- _What to do_
From the first line of the records through the line containing "Login (722, 80)", retype every line exactly and nothing else.

- _Record set_
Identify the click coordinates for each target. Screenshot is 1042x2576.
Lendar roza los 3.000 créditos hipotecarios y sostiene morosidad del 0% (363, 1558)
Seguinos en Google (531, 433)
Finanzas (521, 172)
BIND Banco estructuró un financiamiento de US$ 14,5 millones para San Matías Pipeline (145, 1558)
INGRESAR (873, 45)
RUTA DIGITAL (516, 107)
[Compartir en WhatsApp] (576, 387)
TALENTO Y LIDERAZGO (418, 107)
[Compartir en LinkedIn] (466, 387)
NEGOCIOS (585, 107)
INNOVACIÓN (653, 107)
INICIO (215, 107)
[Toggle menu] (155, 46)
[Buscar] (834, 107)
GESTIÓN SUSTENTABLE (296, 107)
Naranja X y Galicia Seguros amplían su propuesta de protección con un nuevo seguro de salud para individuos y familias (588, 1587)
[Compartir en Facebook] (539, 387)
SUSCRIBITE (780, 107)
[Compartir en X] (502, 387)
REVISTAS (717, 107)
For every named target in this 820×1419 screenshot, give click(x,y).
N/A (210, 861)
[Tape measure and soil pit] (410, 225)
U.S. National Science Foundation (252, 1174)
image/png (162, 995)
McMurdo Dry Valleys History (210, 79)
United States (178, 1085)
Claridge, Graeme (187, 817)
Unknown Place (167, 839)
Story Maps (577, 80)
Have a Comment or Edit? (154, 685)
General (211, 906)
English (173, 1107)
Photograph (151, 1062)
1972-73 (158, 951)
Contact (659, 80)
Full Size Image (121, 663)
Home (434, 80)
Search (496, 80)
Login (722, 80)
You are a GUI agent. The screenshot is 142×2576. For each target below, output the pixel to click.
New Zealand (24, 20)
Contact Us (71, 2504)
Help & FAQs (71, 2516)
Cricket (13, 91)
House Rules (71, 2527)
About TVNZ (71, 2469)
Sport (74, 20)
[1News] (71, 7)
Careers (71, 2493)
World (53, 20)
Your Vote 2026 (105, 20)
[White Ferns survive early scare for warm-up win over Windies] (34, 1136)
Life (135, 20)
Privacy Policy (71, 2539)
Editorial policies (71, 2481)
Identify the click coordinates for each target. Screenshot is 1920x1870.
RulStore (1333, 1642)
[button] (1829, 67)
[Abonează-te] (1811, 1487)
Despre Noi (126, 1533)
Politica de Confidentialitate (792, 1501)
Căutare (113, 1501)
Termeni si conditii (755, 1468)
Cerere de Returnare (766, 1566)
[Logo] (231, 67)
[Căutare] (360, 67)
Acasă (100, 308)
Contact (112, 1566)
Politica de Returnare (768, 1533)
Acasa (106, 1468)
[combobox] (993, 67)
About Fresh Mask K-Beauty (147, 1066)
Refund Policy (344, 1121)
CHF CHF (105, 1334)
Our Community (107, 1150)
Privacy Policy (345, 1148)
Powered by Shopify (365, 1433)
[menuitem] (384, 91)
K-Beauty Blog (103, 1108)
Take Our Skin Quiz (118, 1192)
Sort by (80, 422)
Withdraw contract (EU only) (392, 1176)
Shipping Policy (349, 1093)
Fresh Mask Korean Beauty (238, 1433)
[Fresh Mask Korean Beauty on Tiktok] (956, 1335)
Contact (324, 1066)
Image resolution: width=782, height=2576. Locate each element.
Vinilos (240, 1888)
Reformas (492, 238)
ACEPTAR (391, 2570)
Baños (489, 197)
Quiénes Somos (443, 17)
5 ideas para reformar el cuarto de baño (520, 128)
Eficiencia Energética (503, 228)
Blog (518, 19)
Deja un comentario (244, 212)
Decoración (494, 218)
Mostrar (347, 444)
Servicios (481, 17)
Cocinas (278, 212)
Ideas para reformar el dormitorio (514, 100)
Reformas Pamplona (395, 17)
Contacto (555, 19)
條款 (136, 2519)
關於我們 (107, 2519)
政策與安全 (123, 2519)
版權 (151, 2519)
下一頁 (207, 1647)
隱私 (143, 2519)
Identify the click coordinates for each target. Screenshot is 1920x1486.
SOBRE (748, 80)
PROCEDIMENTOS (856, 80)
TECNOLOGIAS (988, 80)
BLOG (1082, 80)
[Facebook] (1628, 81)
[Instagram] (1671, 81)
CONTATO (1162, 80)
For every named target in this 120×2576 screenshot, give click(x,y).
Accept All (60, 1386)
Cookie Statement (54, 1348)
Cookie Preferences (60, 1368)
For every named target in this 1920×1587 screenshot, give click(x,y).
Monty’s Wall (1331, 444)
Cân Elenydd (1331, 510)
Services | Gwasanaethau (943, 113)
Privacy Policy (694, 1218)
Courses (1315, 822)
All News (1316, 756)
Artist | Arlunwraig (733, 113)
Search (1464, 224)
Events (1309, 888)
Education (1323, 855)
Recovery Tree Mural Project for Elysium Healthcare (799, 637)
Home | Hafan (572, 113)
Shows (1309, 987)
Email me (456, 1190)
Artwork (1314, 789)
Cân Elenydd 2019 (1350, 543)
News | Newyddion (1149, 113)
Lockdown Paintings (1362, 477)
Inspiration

- _Solution_
Identify the click coordinates for each target. Screenshot is 1042x2576.
Lendar roza los 3.000 créditos hipotecarios y sostiene morosidad del 0% (363, 1558)
Seguinos en Google (531, 433)
Finanzas (521, 172)
BIND Banco estructuró un financiamiento de US$ 14,5 millones para San Matías Pipeline (145, 1558)
INGRESAR (873, 45)
RUTA DIGITAL (516, 107)
[Compartir en WhatsApp] (576, 387)
TALENTO Y LIDERAZGO (418, 107)
[Compartir en LinkedIn] (466, 387)
NEGOCIOS (585, 107)
INNOVACIÓN (653, 107)
INICIO (215, 107)
[Toggle menu] (155, 46)
[Buscar] (834, 107)
GESTIÓN SUSTENTABLE (296, 107)
Naranja X y Galicia Seguros amplían su propuesta de protección con un nuevo seguro de salud para individuos y familias (588, 1587)
[Compartir en Facebook] (539, 387)
SUSCRIBITE (780, 107)
[Compartir en X] (502, 387)
REVISTAS (717, 107)
For every named target in this 820×1419 screenshot, give click(x,y).
N/A (210, 861)
[Tape measure and soil pit] (410, 225)
U.S. National Science Foundation (252, 1174)
image/png (162, 995)
McMurdo Dry Valleys History (210, 79)
United States (178, 1085)
Claridge, Graeme (187, 817)
Unknown Place (167, 839)
Story Maps (577, 80)
Have a Comment or Edit? (154, 685)
General (211, 906)
English (173, 1107)
Photograph (151, 1062)
1972-73 (158, 951)
Contact (659, 80)
Full Size Image (121, 663)
Home (434, 80)
Search (496, 80)
Login (722, 80)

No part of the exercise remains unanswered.